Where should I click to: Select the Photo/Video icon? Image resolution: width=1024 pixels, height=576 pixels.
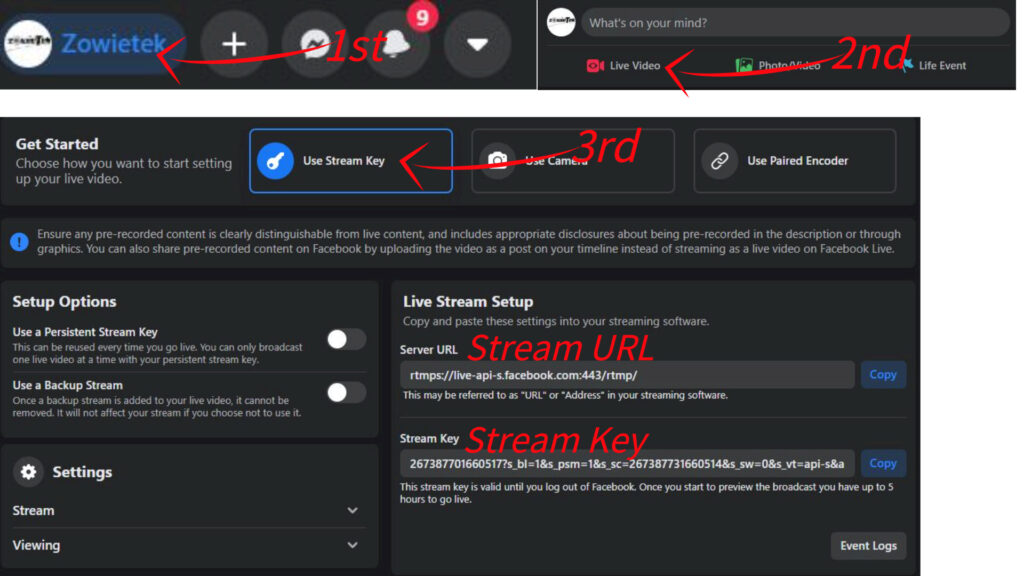(744, 65)
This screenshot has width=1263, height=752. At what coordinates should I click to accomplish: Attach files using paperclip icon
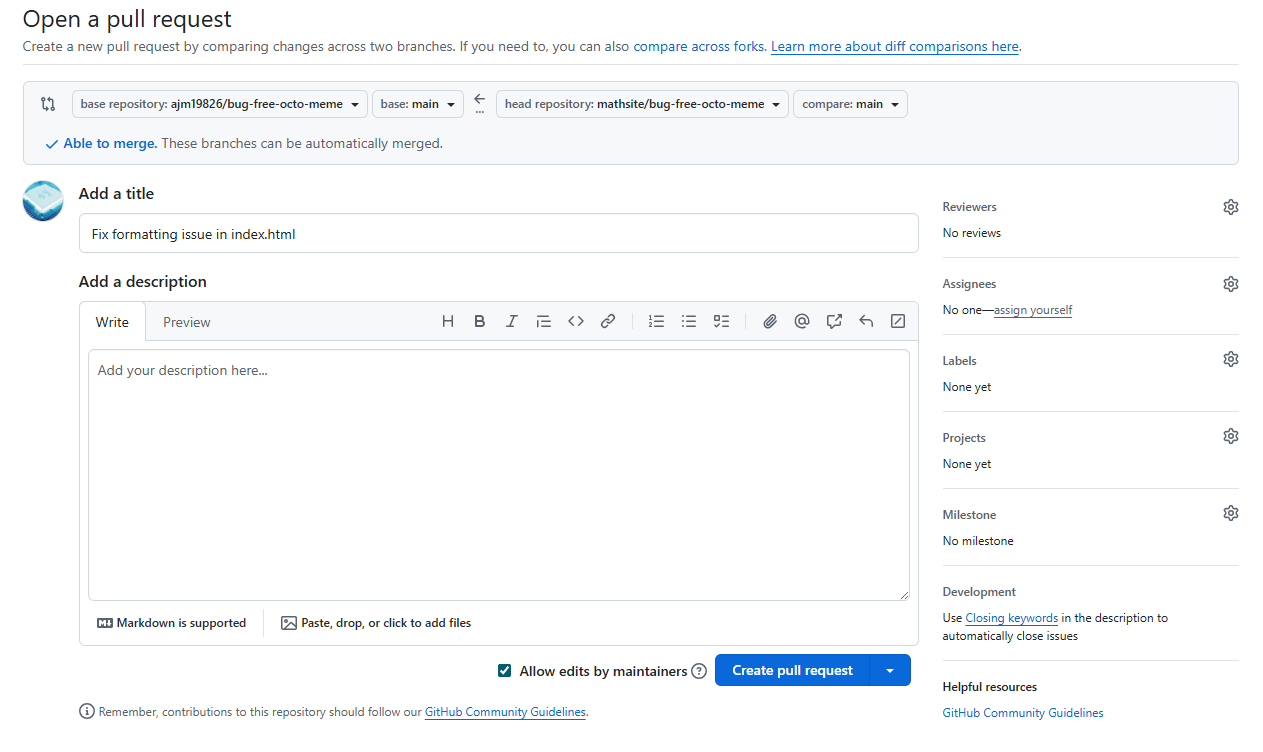[770, 321]
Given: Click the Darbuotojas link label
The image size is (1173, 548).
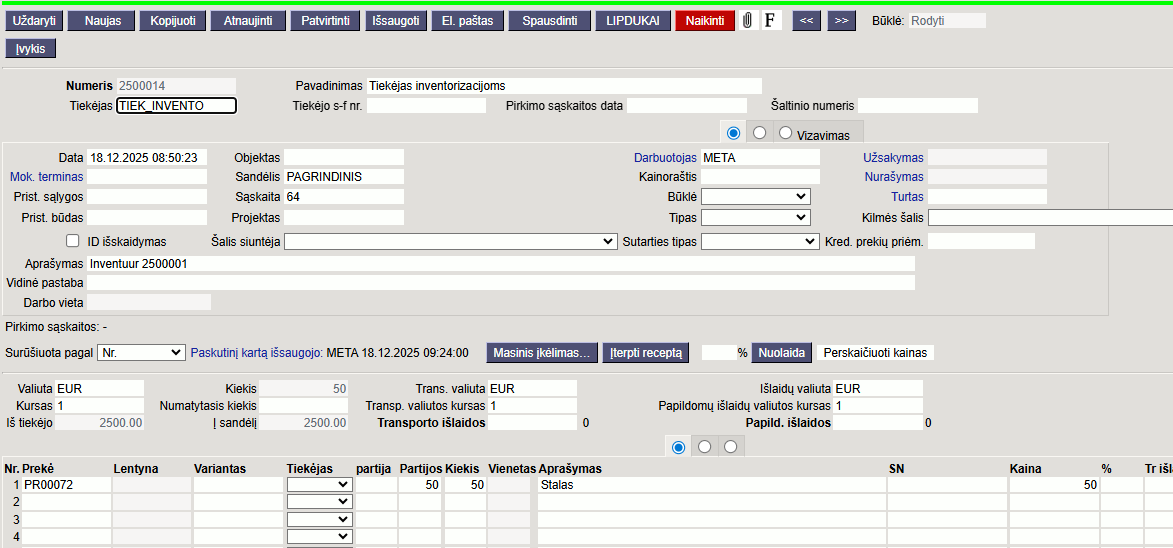Looking at the screenshot, I should pos(665,158).
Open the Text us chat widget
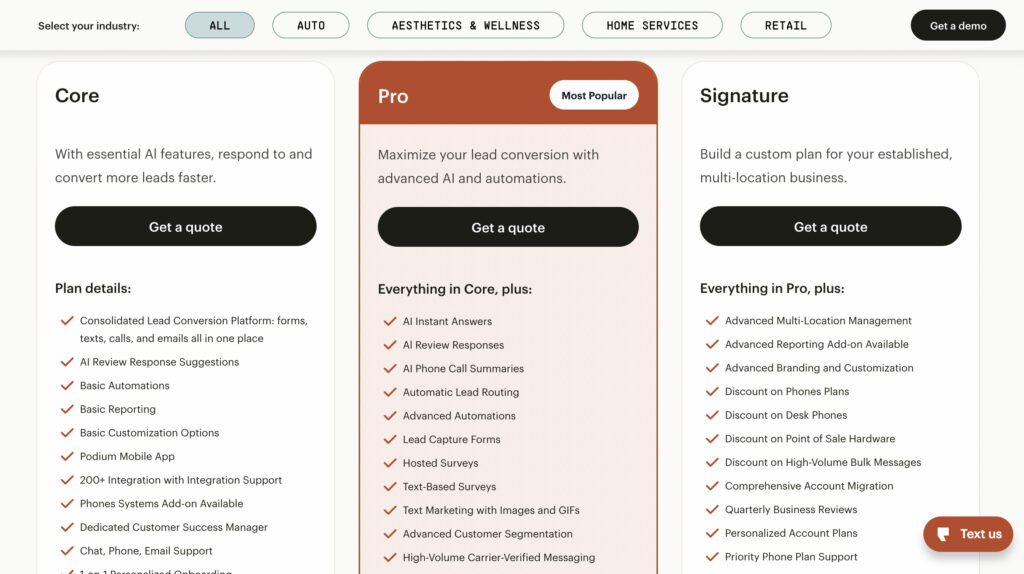 (968, 534)
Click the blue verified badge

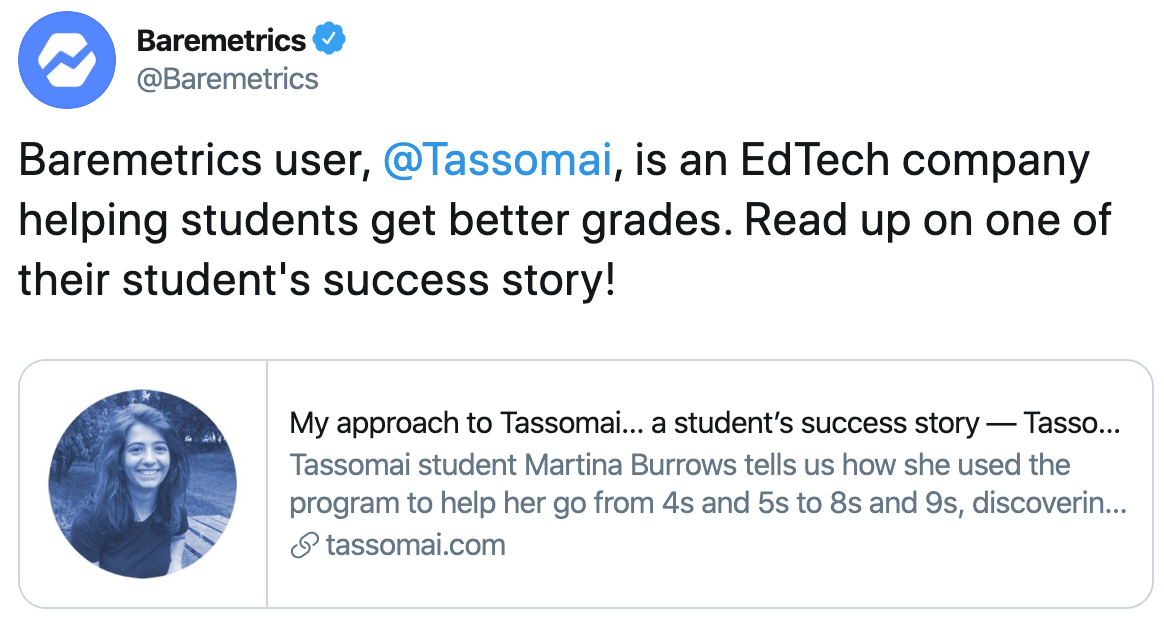pos(329,40)
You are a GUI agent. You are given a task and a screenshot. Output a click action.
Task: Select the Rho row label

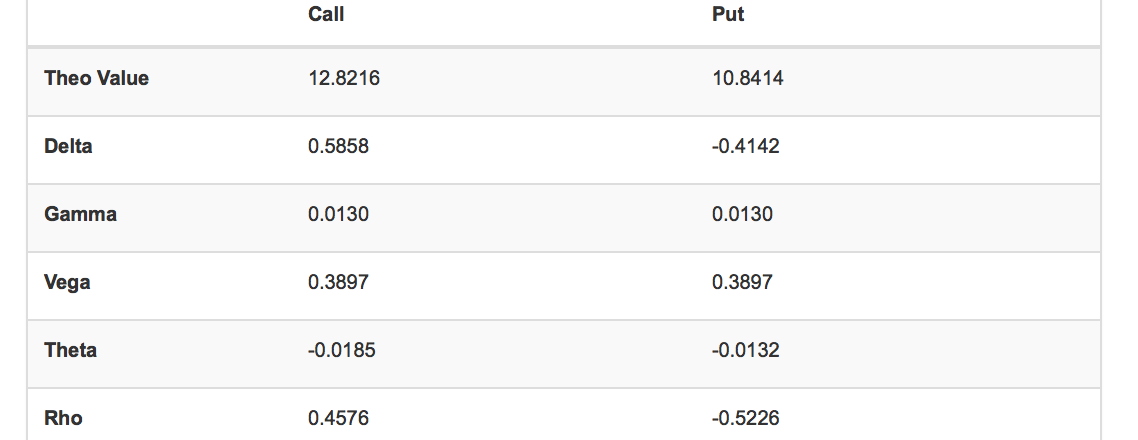point(63,418)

— Exercise instructions —
Begin with the line containing "The image size is (1173, 548)." and end with the last line of the material above; return exactly those lines, both ends included, and omit all pictures.

— Completed exercise —
The image size is (1173, 548).
Looking at the screenshot, I should pos(665,158).
Open the Text us chat widget
 (968, 534)
Click the blue verified badge

pos(329,40)
You are a GUI agent. You are given a task and a screenshot. Output a click action.
Task: Select the Rho row label

point(63,418)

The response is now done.